Non-profit organization

The Azerbaijan Photographers Union (APU) is a public, creative, non-profit organization based on the principles of an open society, voluntarism, and self-governance. It acts under the Constitution of Azerbaijan and the Charter of the Union. The Azerbaijan Photographers Union was registered with the Ministry of Justice of the Azerbaijan Republic on the 20th of November, 1998, by certificate number 1073.

At the beginning of the 1990s, with the collapse of the USSR, all working structures became worthless, and it became apparent that there was a need for an organization in which professional and amateur photographers, all those who are devoted to photographic art, would join together. A significant unifying moment for the organization was the preparation and holding of the Photographers of Azerbaijan exhibition in Nantes, France, in November 1995, where 105 works by 24 photographers were presented. After the exhibition in France, there were three years of debates, compliance with the charter, and overcoming obstacles. An initiative group was formed to tackle these issues and to officially register the Union, although the Union had been active since 1994 on a voluntary basis, without legal status.

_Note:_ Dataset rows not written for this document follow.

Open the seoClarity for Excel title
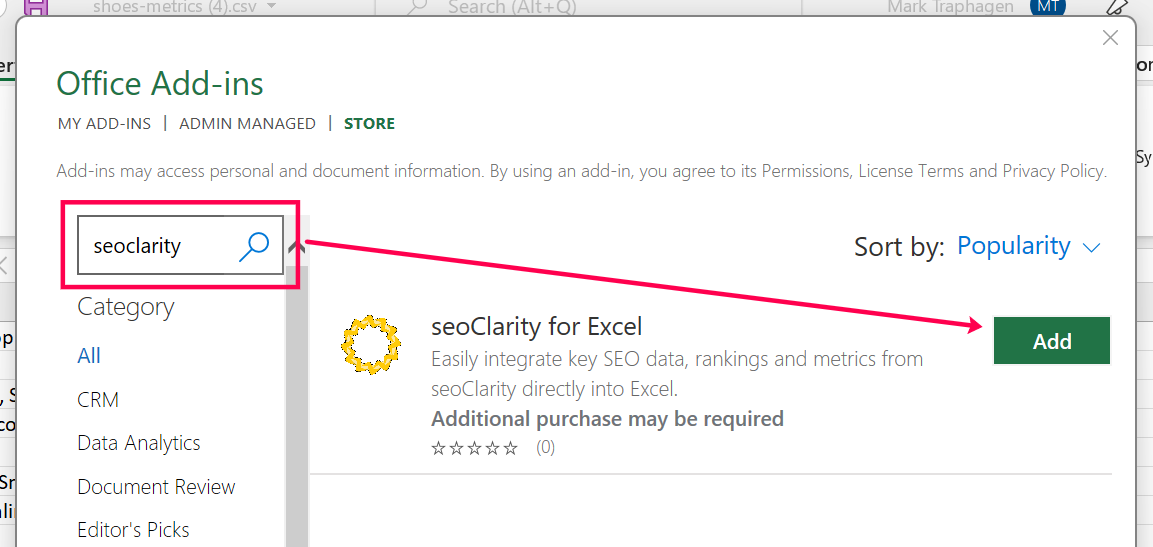The width and height of the screenshot is (1153, 547). point(536,326)
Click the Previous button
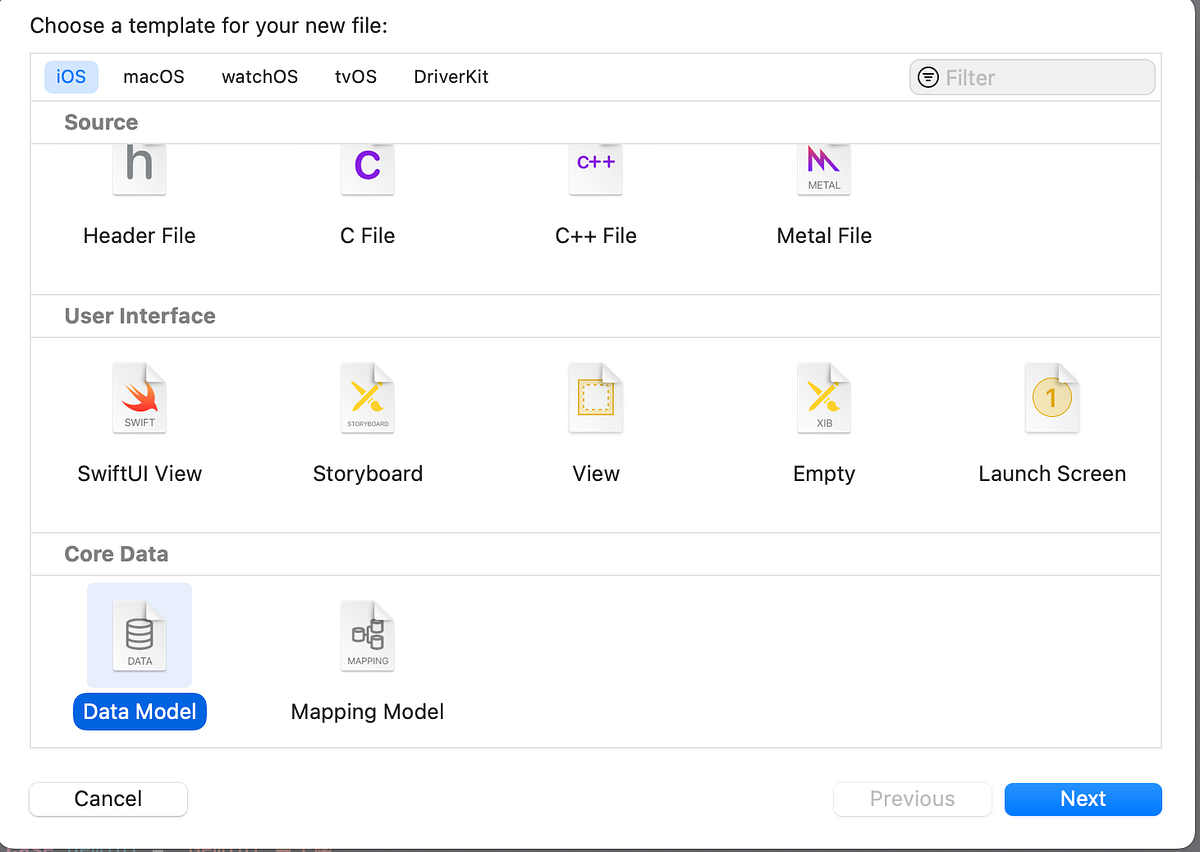 [x=912, y=799]
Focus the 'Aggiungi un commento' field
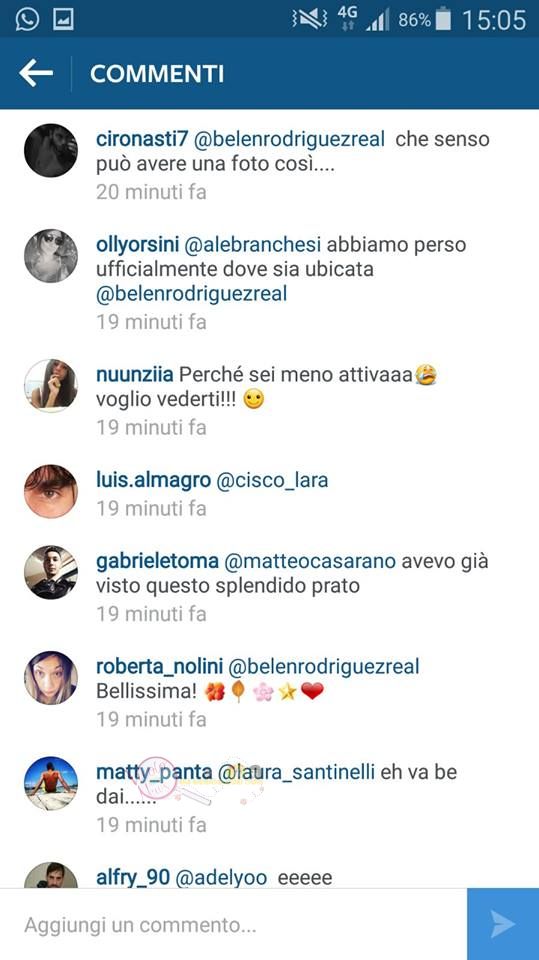This screenshot has height=960, width=539. pos(233,924)
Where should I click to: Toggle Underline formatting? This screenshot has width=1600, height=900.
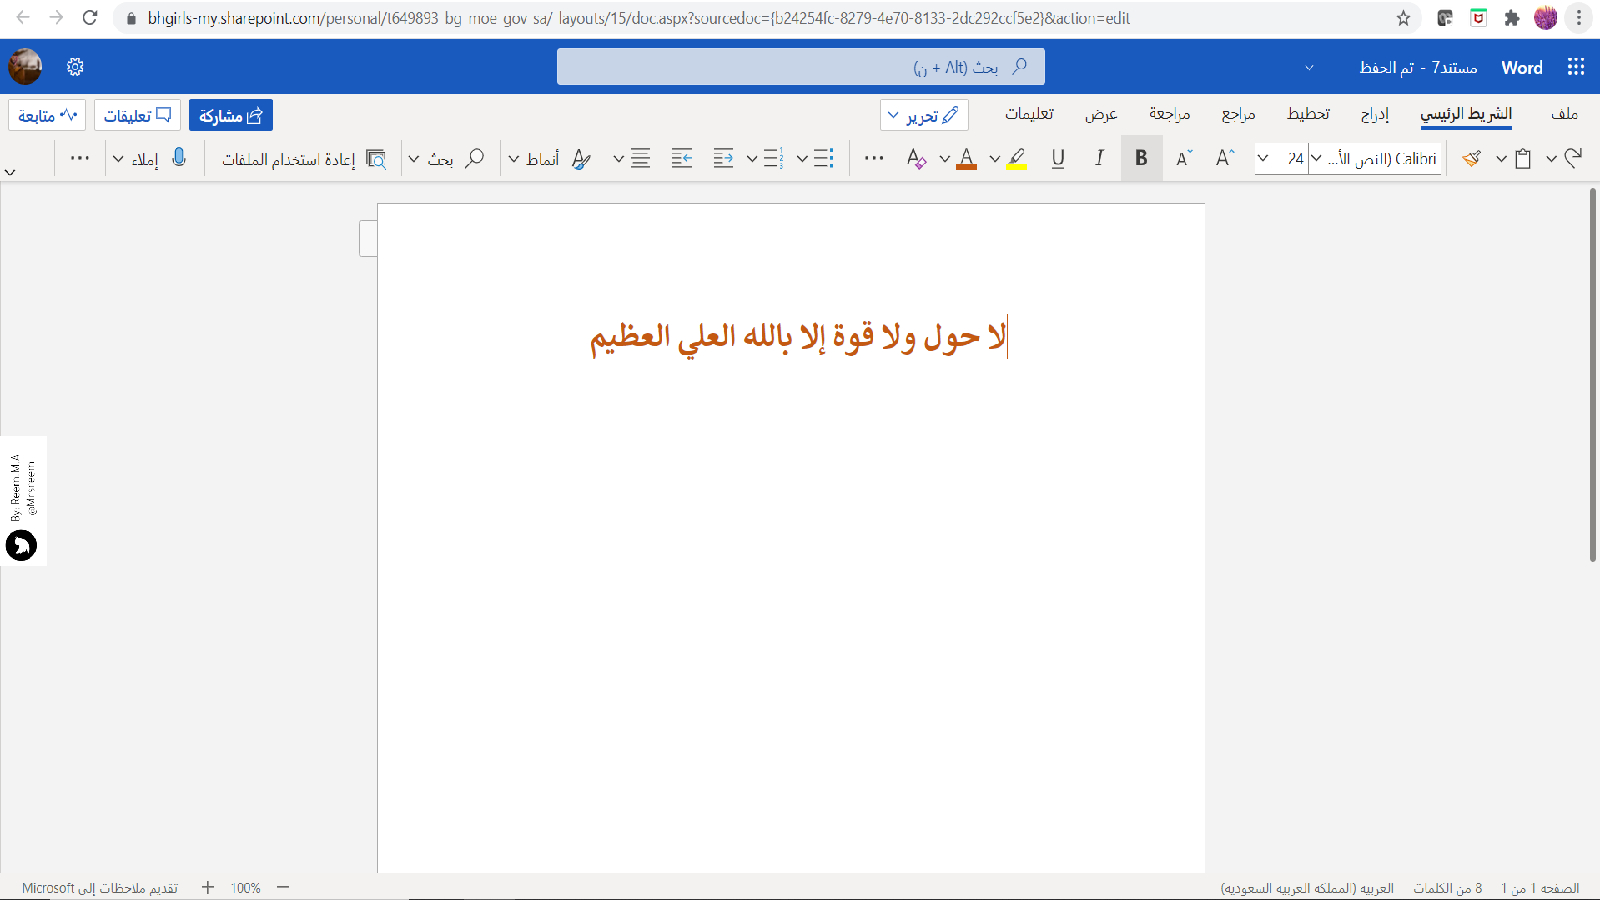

The main purposes and tasks of the APU are the promotion of the national development of photographic art, the popularization of its achievements in the country and abroad, and the preservation and creative use of photographic heritage. To promote and develop photographic art, the Union organizes exhibitions, competitions, festivals, master classes, conferences, and symposia with the participation of Azerbaijani and foreign photographers. The APU promotes amateur photography, as well.

The members of the APU have organized and taken part in more than 100 exhibitions, including more than 30 in foreign countries, including the United States, United Kingdom, France, Turkey, Germany, Belgium, Ukraine, Greece, Russia, Mongolia, Uzbekistan, Kazakhstan, and Georgia.

The Chairman of the Board was Mirnaib Hasanoglu, until Amira Suleyman was elected Chairman in 2024. Under her leadership, the Union held a photo exhibition entitled Karabakh: Memory of a National Heritage showcases the national heritage of Karabakh as the impact and restoration from the Patriotic war.